The evolutionary challenges that trigger our subselves, the authors assert, include 1) evading physical harm, 2) avoiding disease, 3) making friends, 4) gaining status, 5) attracting a mate, 6) keeping that mate, and 7) caring for family.

“Is blowing money on a conspicuous new car a waste or an investment? Is giving my money away a cost or a benefit?” Kenrick said. “The answer depends on whether I am thinking about attracting a mate, or caring for a child, or trying to close a business transaction with a stranger in the marketplace.” 

Back to the guy with the Porsche. While women may want him when they are dating, the luster of the expensive car quickly dissipates when thoughts are on marriage. For long-term commitment, women prefer the less flashy, and likely more reliable, man driving the Honda.
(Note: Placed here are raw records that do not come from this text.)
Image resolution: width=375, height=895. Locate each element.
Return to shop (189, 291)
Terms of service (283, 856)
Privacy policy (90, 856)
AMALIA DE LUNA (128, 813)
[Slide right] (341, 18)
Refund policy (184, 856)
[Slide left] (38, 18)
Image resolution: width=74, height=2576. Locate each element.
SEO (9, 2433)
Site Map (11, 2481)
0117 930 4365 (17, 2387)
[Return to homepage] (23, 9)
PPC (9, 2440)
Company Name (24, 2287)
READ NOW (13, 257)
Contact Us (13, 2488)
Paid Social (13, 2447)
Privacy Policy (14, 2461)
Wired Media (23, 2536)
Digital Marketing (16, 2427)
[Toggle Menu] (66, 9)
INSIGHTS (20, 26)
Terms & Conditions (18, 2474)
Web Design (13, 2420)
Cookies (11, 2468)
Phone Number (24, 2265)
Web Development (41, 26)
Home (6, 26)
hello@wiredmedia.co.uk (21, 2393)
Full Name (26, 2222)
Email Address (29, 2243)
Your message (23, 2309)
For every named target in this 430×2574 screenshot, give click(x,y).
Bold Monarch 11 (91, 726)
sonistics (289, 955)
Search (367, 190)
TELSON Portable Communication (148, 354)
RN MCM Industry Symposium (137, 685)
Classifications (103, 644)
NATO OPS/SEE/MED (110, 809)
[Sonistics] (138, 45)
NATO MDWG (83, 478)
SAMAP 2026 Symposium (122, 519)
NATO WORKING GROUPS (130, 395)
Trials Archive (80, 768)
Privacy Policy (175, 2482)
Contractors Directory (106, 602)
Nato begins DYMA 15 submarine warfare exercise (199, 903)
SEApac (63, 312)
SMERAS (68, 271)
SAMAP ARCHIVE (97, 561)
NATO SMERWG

In The Rational Animal, Kenrick and Griskevicius also discuss:

Why people are born to be biased. Behavioral economists have revealed that we have over 100 irrational biases, such as the overconfidence bias, the clustering illusion and many more. But instead of being design flaws, many of our biases are actually design features. Biases like overconfidence may seem irrational on the surface, but on a closer look, it pays to be biased.

Why it’s in our nature to be hypocrites. Because we pursue a set of very different evolutionary goals, our decisions change radically depending on which specific goal is currently on our mind. Although this flip-flopping leads people to appear hypocritical, we are predictably inconsistent.

How decisions can be dramatically altered by our environment. Depending on whether you are at work or at home, your mind is running a very different motivational program. This means your decisions, such as whether to take a risk, will be different if you make them at home, at work or in the marketplace.

How marketers exploit our evolutionary tendencies. Masquerading as helpful individuals, caring politicians or friendly corporations, many manipulators seek to use our ancient biases against us. But by knowing what to look for, we can defend ourselves from these nefarious social parasites.

“Our book presents a new perspective that reveals that to fully understand the present, it is essential to understand the past,” Griskevicius said. “Although we may not be living under the same conditions as our Ice Age ancestors, we did inherit our brains from them.”